## Instructions to follow
Taking the line that contains "Instruction: Open the 22% zoom dropdown" as the first, copy each line exactly up to and including the last line below.

*** Data for processing Section Begins ***

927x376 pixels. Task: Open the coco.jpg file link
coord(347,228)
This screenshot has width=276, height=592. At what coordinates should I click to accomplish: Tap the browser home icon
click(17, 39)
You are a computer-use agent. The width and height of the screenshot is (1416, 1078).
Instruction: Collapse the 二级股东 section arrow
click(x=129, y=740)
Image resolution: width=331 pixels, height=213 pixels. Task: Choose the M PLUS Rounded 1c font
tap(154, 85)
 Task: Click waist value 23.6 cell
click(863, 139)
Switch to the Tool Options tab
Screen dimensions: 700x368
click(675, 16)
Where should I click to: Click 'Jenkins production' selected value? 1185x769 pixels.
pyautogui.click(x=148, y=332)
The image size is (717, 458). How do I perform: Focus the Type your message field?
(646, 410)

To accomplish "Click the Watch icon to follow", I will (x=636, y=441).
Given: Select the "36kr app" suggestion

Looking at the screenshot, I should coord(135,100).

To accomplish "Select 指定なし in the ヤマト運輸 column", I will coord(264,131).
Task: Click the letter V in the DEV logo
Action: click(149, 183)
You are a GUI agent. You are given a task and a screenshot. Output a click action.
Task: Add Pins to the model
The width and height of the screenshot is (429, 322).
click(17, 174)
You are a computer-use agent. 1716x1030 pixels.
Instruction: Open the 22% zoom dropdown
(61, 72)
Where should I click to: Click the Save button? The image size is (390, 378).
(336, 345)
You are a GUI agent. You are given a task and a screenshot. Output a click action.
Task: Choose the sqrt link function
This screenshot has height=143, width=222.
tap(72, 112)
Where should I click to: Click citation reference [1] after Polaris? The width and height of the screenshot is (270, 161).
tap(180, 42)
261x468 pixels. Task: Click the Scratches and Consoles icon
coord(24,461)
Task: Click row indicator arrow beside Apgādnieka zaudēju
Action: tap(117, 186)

*** Data for processing Section Ends ***

## Result below
Instruction: Open the 22% zoom dropdown
(61, 72)
Where should I click to: Click the Save button? The image size is (390, 378).
(336, 345)
You are a GUI agent. You are given a task and a screenshot. Output a click action.
Task: Choose the sqrt link function
This screenshot has height=143, width=222.
tap(72, 112)
Where should I click to: Click citation reference [1] after Polaris? The width and height of the screenshot is (270, 161).
tap(180, 42)
261x468 pixels. Task: Click the Scratches and Consoles icon
coord(24,461)
Task: Click row indicator arrow beside Apgādnieka zaudēju
Action: tap(117, 186)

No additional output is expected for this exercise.